The casting of Mikkelsen as Le Chiffre is another great move by the producers and is up there with the greats such as Robert Shaw as Red Grant and Gert Frobe as Goldfinger. As with all the great Fleming Bond villains, he has a flaw that makes him unique, in this case he weeps blood, a very nice touch. Of course, what makes all three memorable is that they give great performances and this is something that CASINO ROYALE is littered with, from the beautiful underplaying of Mathis by Giancarlo Giannini to the wonderful turn by Judi Dench as M, the film exists without a Moneypenny or a Q and even the gun barrel is missing from the film’s opening moments and it is this opening which is perhaps the only real flaw in the film. The only classy thing about the first ten minutes is that it is shot in black and white. Even if the scenes are not simply introducing a new Bond, but showing how Bond came to be, they seem just a little too harsh. Previously some of the Bond films had shot their bolt in the first pre-credit sequence (OCTOPUSSY for example) but this film doesn’t really come to life until the introduction of colour via Daniel Kleinman’s superb opening credits. The reason I say this is that although I fully understand from reading the books that spying isn’t really glamorous, it’s worth pointing out that what we are watching is a Bond film and to someone like my wife who knows Bond via the previous films alone, the uber violence of the first ten minutes just doesn’t work. It leaves a sour taste in your mouth that, for her, didn’t quite go away. After this initial stumble (the opening was just too BOURNE IDENTITY or Harry Palmer) we enter the world of Bond proper – and what an adventure this is. The scriptwriters have done a fine job of updating Fleming’s story while keeping the novel’s retro essence, helped no end by excellent cinematography, great score and tight direction. It also bravely retains the torture scene and the bitter last line of the novel – something you’d never thought you’d ever see in a Bond film. CASINO ROYALE is in fact a Bond film you thought you’d never see. The action scenes are superb, but it is the quieter moments that make this a great 007 film.

The first great scene is when Bond comforts Vesper after she witnesses a kill at first hand. It’s the best shower scene since PSYCHO. The Hitchcock connection doesn’t end there either (and no I’m not referring to Michael J Wilson’s cameo). Hitchcock’s NORTH BY NORTHWEST is seen by many (including myself) as the blueprint for the look and style of the Bond films and the meeting on the train of Bond and Vesper Lynd reminds you of the classic dining car scene from that film.
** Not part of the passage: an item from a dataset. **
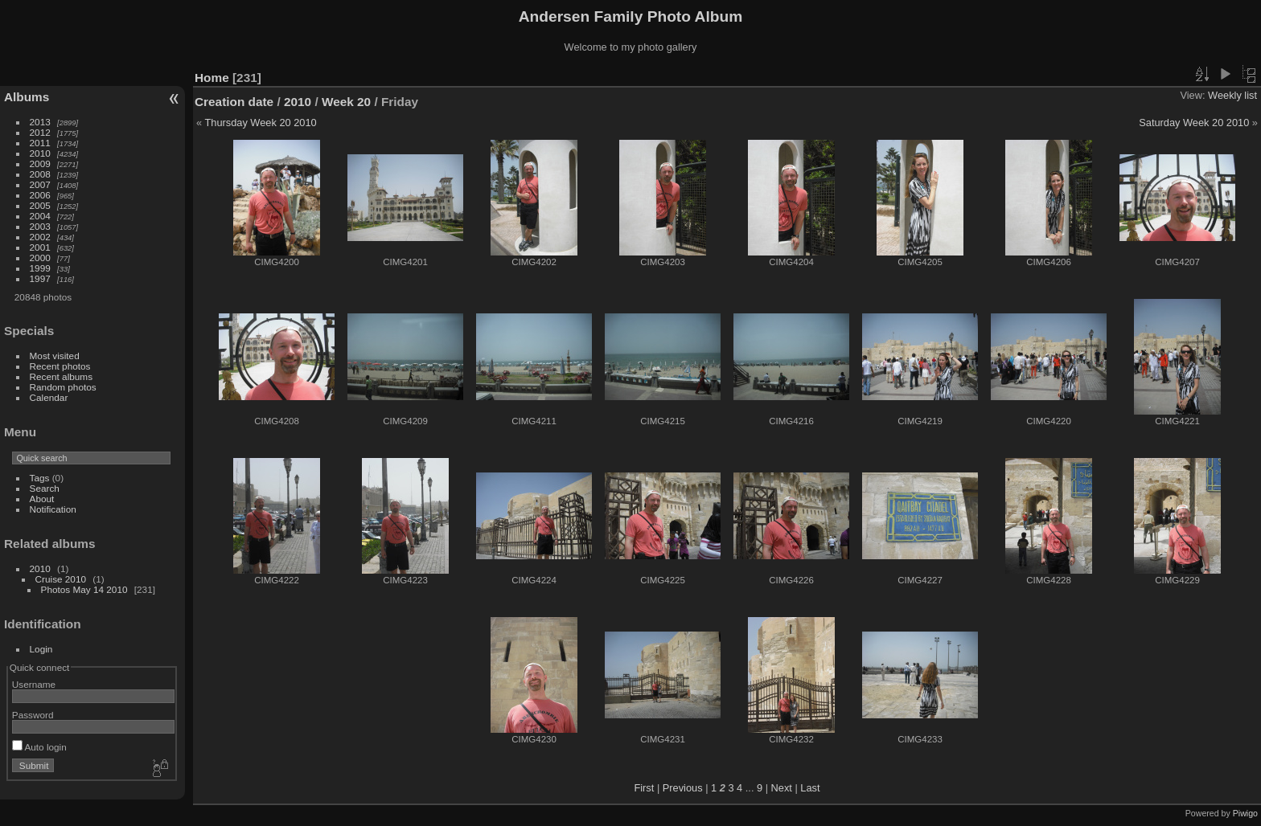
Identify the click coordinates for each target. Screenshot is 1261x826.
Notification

The sexual tension fairly sizzles between the two leads, as it did in the original Hitchcock thriller, but the CASINO ROYALE scene is nearly let down by the worst piece of “scripted” product endorsement I’ve ever seen in a film, which nearly ruined it (in the same way 007 Up was too obvious in MOONRAKER). In the scene in the Hitchcock film, Cary Grant is quizzed over dinner as to why his matchbox has R O T on it when his full name is simply Roger Thornhill. When Eva Marie Saint asks what the 0 is for, Grant simply replies “Nothing”. It’s a great line but if Eva Green’s Vesper had asked a similar question to Craig, he would have said that the 7 was his identification but, unlike Roger Thornhill, these two 00 represented everything. In other words he is Bond, James Bond and has a ‘license to kill’.

The only similarity between this film and the INDIANA JONES and the STAR WARS franchises that once threatened to kill off Bond, is that this is a prequel of sorts. However, whereas Lucas aimed his prequels at a kid’s audience, as he had done originally, the Bond team have made a film that will appeal to those who’ve grown up with 007 and although it’s a great thriller in its own right, CASINO ROYALE is the fans’ dream film. After years of disgruntlement from fans like myself perhaps the team at EON can finally remind us that the paperback of Casino Royale was re-titled “You Asked For It” in America in the 50’s and can now say to fans old and new “So Here It Is”.

Cubby Broccoli would have loved this film and would be proud that Bond is back at the top of his game once more.

Verdict: A Full House. You win, Mr. Blond!